WHAT IS EXPECTED:
Copy every record exactly as it stands. Leave the pictures out.

ENTRIES SUPPLIED:
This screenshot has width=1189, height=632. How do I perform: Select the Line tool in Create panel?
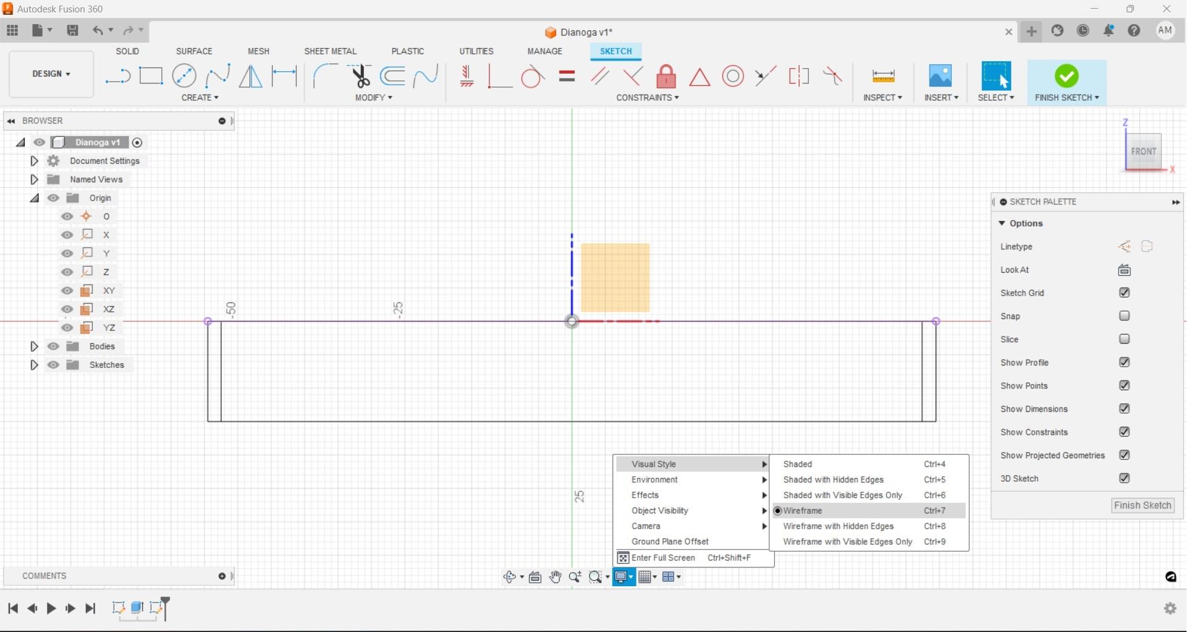click(117, 75)
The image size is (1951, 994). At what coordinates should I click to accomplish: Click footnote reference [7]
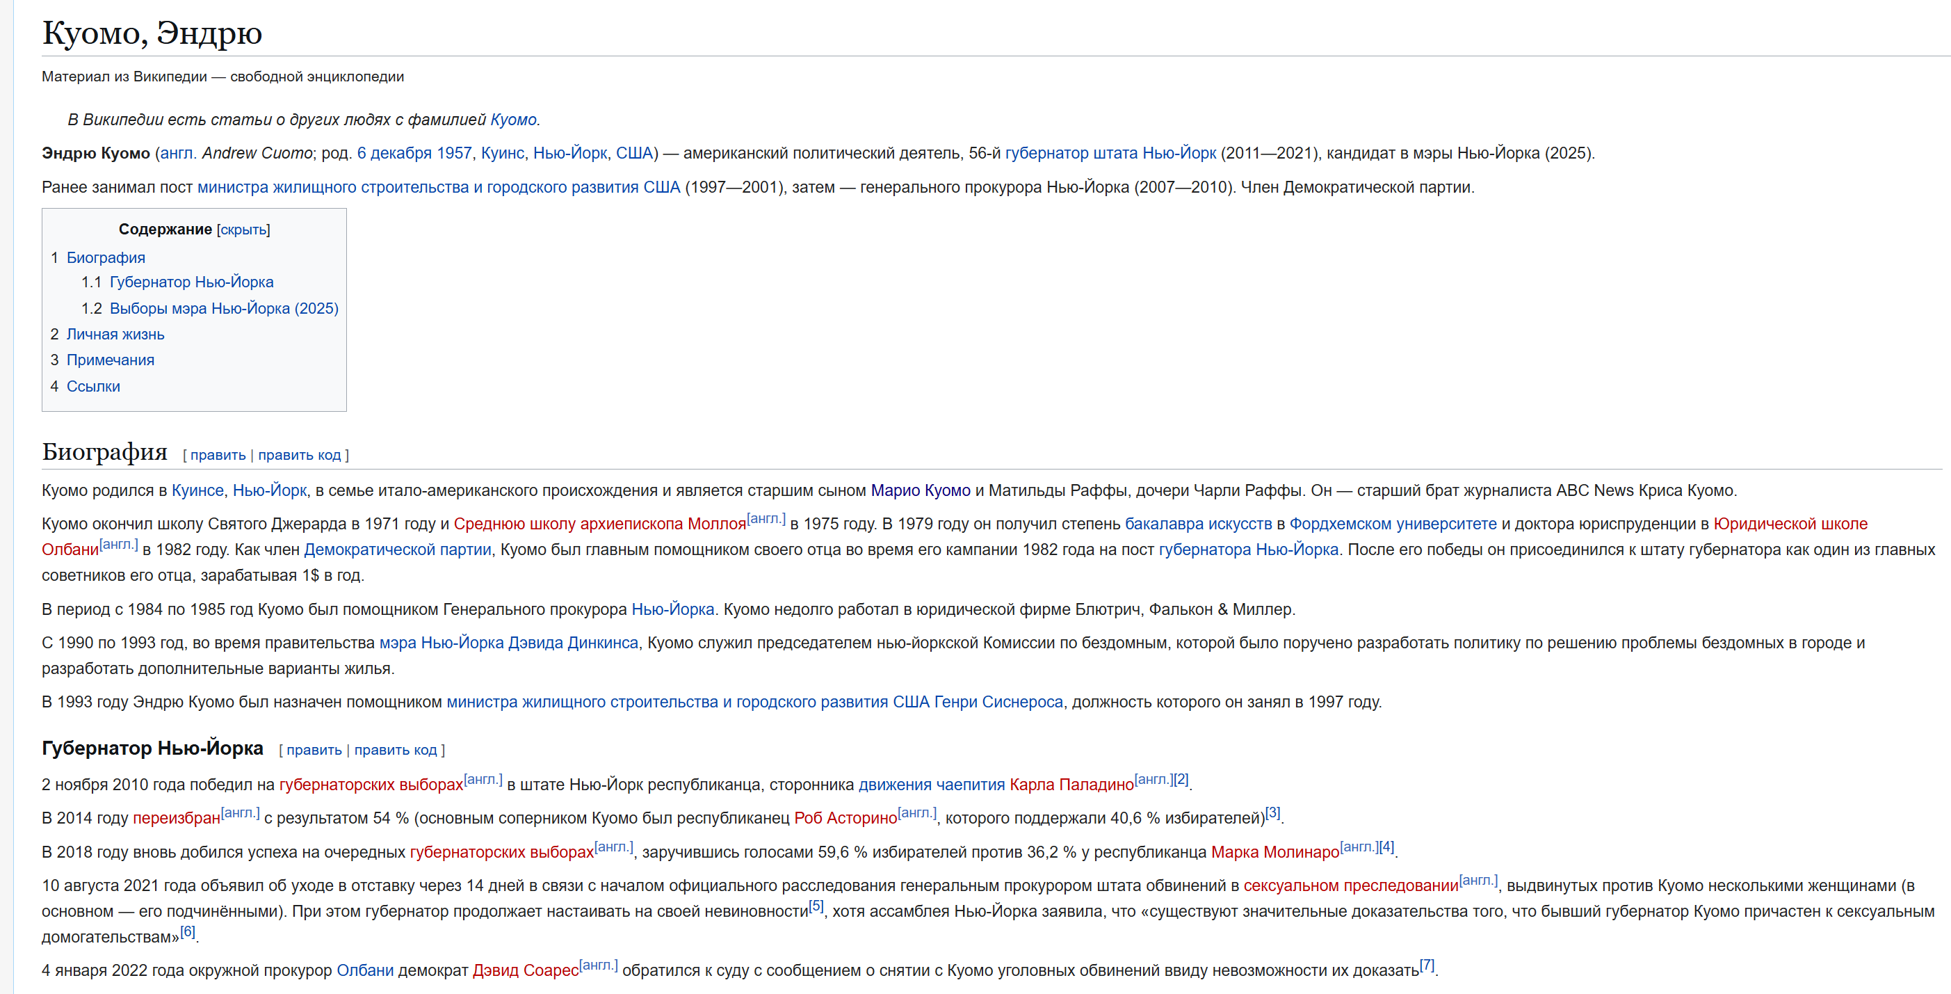click(1427, 966)
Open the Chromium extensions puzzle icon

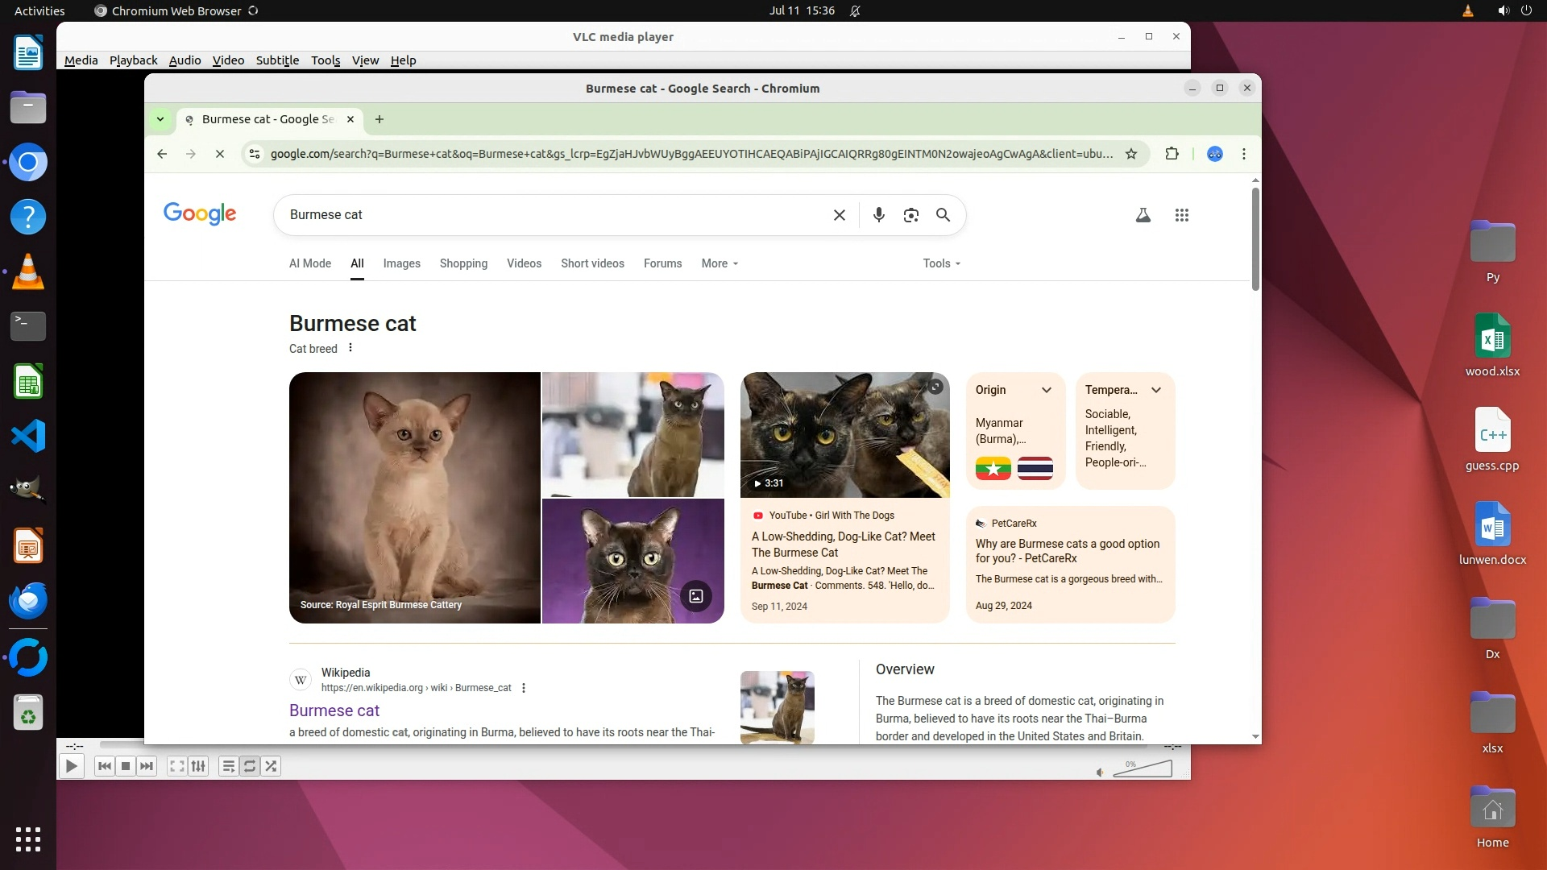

TASK OUTPUT:
This screenshot has width=1189, height=632. How do I perform: Select the Line tool in Create panel?
click(117, 75)
The image size is (1951, 994). At what coordinates should I click to accomplish: Click footnote reference [7]
click(1427, 966)
Open the Chromium extensions puzzle icon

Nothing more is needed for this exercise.